My point here is that abortion, and by that I mean “the intentional destruction of a human being before they’re born,” is always and everywhere, wrong. At no point during a pregnancy does the father or mother get to “choose” whether that life should continue or not. “Choice” is a lie. The real power of who lives and who dies lies with God and God alone.
“See now that I, even I, am he, and there is no god beside me; I kill and I make alive, I wound and I heal; and there is none that can deliver out of my hand.” Deut 32:39
But men and women choose abortion every day. In fact, on the day you read this, at least 3000 abortions will be done; both surgical and medication abortion. Every year in the United States at least 1 million human beings are killed before they’re born. How is it that we — “we” meaning Americans and especially Christian Americans — can live these happy, prosperous lives during our 250th sunshiny summer and think that God doesn’t see? In other words, how long do you think God will allow us to go on killing before we are judged?
And yet, even though we continue to allow such a brutal and barbaric practice to go on, there is Good News. The good news is that aborting your child for selfish reasons is not an unforgivable sin. If you, Jesse and Ashley Ridgway, repent of the sin of intentionally ending the life of your unborn son, there is forgiveness, life, and hope if you trust in the work of Jesus Christ. Abortion is the exact kind of sin Jesus died for, and this forgiveness and happiness in Christ is available for all who would believe.
I hope you will share this short essay with anyone you know who is contemplating abortion. They think that they are simply making a choice, and that they’ll be able to just have an abortion and move on with their lives. What they don’t realize is that every time they have an abortion, or every time they perform one, they’re adding an immense, heavy burden on themselves that they won’t be able to get out from under. Sin is a burden and can be felt. It’s like a backpack filled with large, jutting chunks of iron that are slowly crushing you to the ground.

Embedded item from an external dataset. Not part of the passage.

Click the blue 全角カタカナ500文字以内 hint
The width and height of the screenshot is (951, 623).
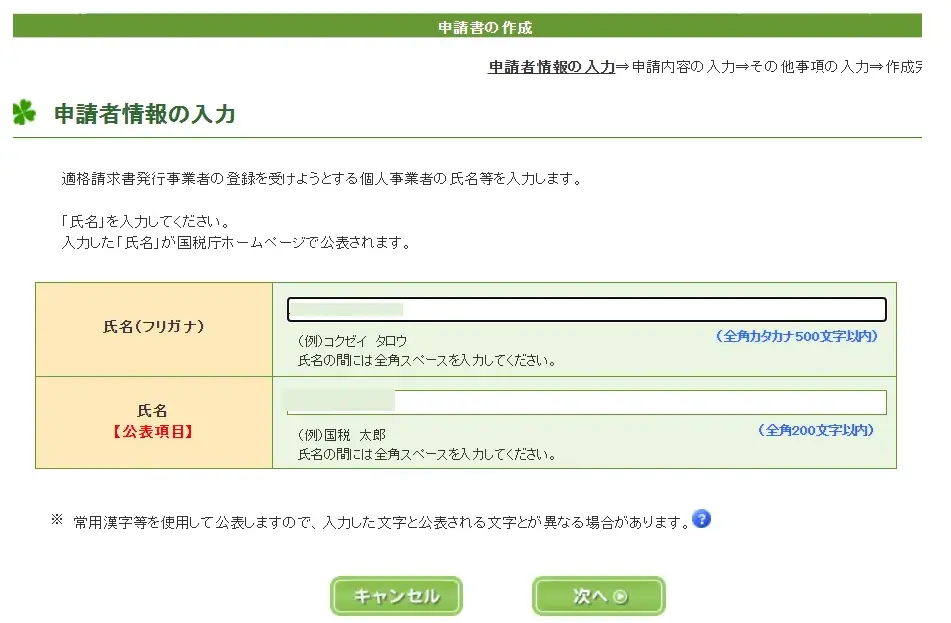[796, 336]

But faith in Christ is like the feeling of being tossed up into the air as a kid by your dad who does it again and again because he loves the sound of your laugh — it’s freeing and happy and glorious but better, because it’s an eternal freedom and he’s a forever Savior. Trust Him.
[1] physician = c. 1200, fisicien, fisitien, later, phisicien, "healer, one who practices the art of healing disease and of preserving health, doctor of medicine".